Canterbury Park, Shakopee, Minn logo

LEGGETT JOINS CANTERBURY’S ELITE RIDERS

Tad Leggett and One Rare Bug
                                    Tad Leggett and One Rare Bug

Tiffany Leggett was exchanging texts with her father on June 30 while enjoying a boat cruise on Prior Lake with friends. It was the fifth-year anniversary of the riding accident that paralyzed him and ended his racing career.

“He was having mixed feelings about the anniversary because he had just gotten a van with hand controls that would enable him to drive,” Tiffany said. “He said maybe he would drive up to visit me.”

She had an immediate response.

“Why don’t you come on September 5 for your induction into the Canterbury Park Hall of Fame,” she texted.

That’s when the conversation took an unexpected turn. Tiffany stood up in the boat and the cell phone squirted out of her hands and into the depths of Prior Lake.

“That thing sank immediately,” she said.

Yet, Tad Leggett had been duly informed that he was Canterbury Park’s newest jockey addition to the Hall of Fame.

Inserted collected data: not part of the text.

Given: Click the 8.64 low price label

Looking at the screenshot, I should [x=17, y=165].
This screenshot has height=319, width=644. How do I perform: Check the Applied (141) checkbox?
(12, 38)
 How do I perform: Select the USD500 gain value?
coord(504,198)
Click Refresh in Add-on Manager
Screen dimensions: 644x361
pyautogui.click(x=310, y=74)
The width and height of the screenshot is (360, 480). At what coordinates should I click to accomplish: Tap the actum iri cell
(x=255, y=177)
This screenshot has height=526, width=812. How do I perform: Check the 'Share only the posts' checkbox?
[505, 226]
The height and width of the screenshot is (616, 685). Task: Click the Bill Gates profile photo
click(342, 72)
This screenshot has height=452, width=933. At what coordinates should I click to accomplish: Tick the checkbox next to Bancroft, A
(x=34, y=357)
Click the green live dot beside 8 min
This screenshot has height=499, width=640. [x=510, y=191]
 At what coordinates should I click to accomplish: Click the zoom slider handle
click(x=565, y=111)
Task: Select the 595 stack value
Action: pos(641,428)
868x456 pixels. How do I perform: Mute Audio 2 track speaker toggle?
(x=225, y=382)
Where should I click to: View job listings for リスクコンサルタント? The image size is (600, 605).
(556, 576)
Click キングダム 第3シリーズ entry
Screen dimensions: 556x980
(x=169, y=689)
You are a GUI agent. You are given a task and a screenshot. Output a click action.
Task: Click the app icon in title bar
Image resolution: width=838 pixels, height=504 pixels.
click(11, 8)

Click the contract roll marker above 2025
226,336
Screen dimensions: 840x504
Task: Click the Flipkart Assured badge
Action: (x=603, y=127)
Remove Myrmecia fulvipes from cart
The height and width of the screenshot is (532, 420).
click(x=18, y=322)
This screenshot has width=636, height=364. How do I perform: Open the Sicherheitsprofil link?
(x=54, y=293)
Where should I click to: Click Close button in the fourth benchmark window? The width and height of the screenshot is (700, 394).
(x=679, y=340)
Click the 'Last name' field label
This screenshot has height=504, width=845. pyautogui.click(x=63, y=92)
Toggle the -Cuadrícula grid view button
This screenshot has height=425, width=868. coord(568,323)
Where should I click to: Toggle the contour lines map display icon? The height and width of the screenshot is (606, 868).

Leggett immediately questioned the validity of his selection. Ry Eikleberry had eclipsed his all-time earnings record, and was passing him in other categories as well. How could he be inducted ahead of him. Eikleberry had a response of his own at the time: “This wouldn’t be happening if Tad was still riding,” he said.

It is quite conceivable that Leggett would have increased the numbers he achieved at Canterbury, in a variety of categories, had he ridden the last five years.

Leggett won four straight quarter horse riding titles in Shakopee beginning in 2003, sharing the last one with Helen Vanek.

When the 2015 season got under way, he was the leading rider in earnings and third in total wins at Canterbury Park, having won a multitude of stakes for Ed Ross Hardy, with whom he had one of the most successful relationships in Canterbury history.

“That kind of a combination is hard to find because he is such a positive person,” said Hardy. “It’s like the cylinders in a car. When they are all in unison the car performs great. That’s the way it was with Tad.”

Indeed, Leggett was a winning machine for the Hardy barn, winning 18 stakes races over the years in Shakopee: the Bob Morehouse Memorial four times, and the Skip Zimmerman Memorial and the Northlands Futurity three times each. He won the Canterbury Park Quarter Horse Derby and the North Central Quarter Horse Racing Association Futurity twice each.

“We won all of those and we won some really big ones, too,” Hardy added.

Leading that list is the Texas Classic at Lone Star Park, worth $1,065,000, the largest purse for any breed in that state at the time. The Hardy barn, Leggett and Capones Vault, winner of the Northlands Futurity in 2002, teamed up for the biggest win of their collaboration. Then there was One Rare Bug, winner of the Canterbury Park Quarter Horse Derby in 2002, who became a world champion that year; and, of course, Let Her Zoom, a world champion also, who raced at Canterbury as a three-year-old.

Leggett rode for 24 years, starting in Broken Bow, Neb., where he rode his first winner, a horse named Patient Wranger in the Nebraska Open Futurity. “That was pretty neat,” Leggett recalled, “to get my first career winner in an open futurity.”

Thereafter he rode in Iowa, Kansas, Oklahoma, New Mexico, Texas, California and Minnesota and in Colorado and Louisiana as well.

He hasn’t ridden in five years, but Leggett still holds the record for most wins in Iowa, a record expects to lose some day, too.

“Soon or later, that one’s going to fall, too,” he said.

His career ended at Fair Meadows in Oklahoma when the two-year-old he was riding collapsed beneath him after the wire, crushing the numbers three, four and five vertebrae in his neck, leaving him a quadriplegic. Leggett remembers the start of the race but nothing much after that until he was being loaded on a plane escorting him from Tulsa to a rehabilitation center in Colorado a month later.

Today, Leggett says simply that “without my family and God I would be a mess.”

His family has been with him, in one capacity or another, every step of the way.

Tiffany, the horsemen’s bookkeeper at Canterbury Park, is part of a family that knows how to cross its T’s.  Mom and Dad are Tad and Tina. Tiffany’s brothers are Travis and Trevor.

The family glue during Tad’s recovery process was Tina. “She’s been a nurse for years,” Tiffany said. “She has a rock-solid personality and doesn’t have a panic button. She held things together for us and knew how to make sure dad got the attention he needed in the hospital.”

The strong family connection might help explain part of Tad’s attraction to Canterbury. “I always enjoyed it there,” he said. “It was family oriented and the kids could come up there in the summer and spend time with me when they got out of school.”

Despite his limitations, Leggett nonetheless considers himself fortunate. “I see all these people in therapy with brain injuries who can’t move at all,” he said. “You bet I’m fortunate.” That’s not to say there aren’t better days than others. There are plenty of tough days. Leggett does his best to focus on the good ones.

Take August 7, for example.  He got a license to drive that specially equipped van.